**Stated problem**
In the karate history text, can you write out the passage between "Known as the" and "outside of Japan.", inclusive, replacing "school" with "dojo"?

**Extract provided**
Known as the ‘Instructor’s Instructor‘, Lowe was Mas Oyama’s oldest and most senior student. He was Oyama’s first uchi-deshi (live-in student). He opened the first Kyokushin school outside of Japan.


15 September

On 15 September 1938, Fumio Demura, a pioneer of American Karate, was born in Yokohama, Japan.

Demura arrived in the US in 1965 at the invitation of another American pioneer, Dan Ivan. He started teaching at Ivan’s dojo.


Between 15 September to 5 October 1976, Motokuni Sugiura visited several universities in the United States to see how Karate was being taught. He was a Professor of General Education at Asia University. He accompanied the Asia University Alumni Association on a number of trips to see how Karate was being taught around the world. He had previously visited Malaysia to see how Karate was being taught in the country.


17 September

On 17 September 1936, Norman Robinson, a legend of South African Shotokan Karate alongside the likes of Stan Schmidt, was born in Johannesburg, South Africa. He was the youngest of eight children (five boys and three girls). His father Jack, was a famous Judo instructor who helped introduce the sport to South Africa.


On 17 September 1966, Shigeru Oyama, no relation to the Kyokushin founder Mas Oyama, took the 100-Man Kumite Challenge. A renowned fighter, he was undefeated in Japan. During his challenge, he had 122 fights. He is quoted as saying:

100 kumite is the hardest thing I ever did in my life. It is probably the hardest thing anyone can do in the Karate world. You don’t beat the 65th man with your body. That’s all gone by then. You beat him with your spirit.

**Raw data**
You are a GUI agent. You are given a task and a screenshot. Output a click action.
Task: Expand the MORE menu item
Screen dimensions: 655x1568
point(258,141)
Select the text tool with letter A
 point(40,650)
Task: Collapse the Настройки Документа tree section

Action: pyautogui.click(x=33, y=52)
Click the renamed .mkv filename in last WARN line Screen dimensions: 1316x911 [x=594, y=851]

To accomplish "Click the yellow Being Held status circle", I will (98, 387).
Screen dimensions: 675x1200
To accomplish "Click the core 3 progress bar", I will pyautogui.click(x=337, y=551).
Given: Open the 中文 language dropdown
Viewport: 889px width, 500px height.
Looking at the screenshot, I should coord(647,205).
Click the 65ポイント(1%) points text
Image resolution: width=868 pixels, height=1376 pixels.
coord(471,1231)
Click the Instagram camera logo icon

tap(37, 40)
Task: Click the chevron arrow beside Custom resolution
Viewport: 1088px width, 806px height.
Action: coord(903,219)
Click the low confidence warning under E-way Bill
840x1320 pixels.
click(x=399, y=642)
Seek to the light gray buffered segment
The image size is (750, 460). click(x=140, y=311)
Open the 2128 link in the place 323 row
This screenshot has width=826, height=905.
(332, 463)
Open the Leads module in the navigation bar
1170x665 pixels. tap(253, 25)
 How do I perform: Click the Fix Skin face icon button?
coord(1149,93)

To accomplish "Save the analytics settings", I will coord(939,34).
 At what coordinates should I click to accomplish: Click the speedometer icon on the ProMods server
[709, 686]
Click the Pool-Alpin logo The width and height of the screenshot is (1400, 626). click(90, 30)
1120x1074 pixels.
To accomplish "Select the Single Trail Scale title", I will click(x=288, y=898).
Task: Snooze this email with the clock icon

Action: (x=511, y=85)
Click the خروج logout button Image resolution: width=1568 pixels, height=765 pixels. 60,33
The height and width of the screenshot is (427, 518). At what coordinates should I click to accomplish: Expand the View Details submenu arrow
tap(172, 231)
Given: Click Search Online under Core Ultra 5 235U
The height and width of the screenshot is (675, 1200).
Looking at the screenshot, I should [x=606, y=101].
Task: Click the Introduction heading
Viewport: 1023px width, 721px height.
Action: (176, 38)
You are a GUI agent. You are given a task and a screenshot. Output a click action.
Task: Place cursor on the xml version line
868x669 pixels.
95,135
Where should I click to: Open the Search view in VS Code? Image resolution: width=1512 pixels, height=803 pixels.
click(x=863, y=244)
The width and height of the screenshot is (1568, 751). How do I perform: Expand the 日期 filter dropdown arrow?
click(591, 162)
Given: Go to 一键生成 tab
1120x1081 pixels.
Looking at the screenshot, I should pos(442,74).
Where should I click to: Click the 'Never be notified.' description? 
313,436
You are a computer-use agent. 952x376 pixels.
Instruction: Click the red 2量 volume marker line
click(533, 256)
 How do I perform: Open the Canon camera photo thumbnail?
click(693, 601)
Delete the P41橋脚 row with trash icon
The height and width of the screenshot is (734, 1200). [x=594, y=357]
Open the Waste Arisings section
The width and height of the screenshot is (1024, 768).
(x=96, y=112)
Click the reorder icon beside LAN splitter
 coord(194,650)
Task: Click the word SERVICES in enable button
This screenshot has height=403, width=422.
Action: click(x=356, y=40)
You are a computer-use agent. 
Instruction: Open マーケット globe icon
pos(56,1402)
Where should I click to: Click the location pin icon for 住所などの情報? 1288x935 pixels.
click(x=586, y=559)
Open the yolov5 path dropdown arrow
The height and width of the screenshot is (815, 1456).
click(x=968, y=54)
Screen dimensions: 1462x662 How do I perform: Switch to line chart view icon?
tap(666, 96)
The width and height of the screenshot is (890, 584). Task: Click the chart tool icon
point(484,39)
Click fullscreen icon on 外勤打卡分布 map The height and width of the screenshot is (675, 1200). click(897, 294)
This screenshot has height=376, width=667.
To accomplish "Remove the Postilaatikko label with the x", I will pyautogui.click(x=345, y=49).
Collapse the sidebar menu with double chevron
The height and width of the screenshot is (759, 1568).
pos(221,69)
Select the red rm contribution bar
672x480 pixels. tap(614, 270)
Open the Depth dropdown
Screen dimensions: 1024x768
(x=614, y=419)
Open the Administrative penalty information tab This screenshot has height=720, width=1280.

**Exercise solution**
Known as the ‘Instructor’s Instructor‘, Lowe was Mas Oyama’s oldest and most senior student. He was Oyama’s first uchi-deshi (live-in student). He opened the first Kyokushin dojo outside of Japan.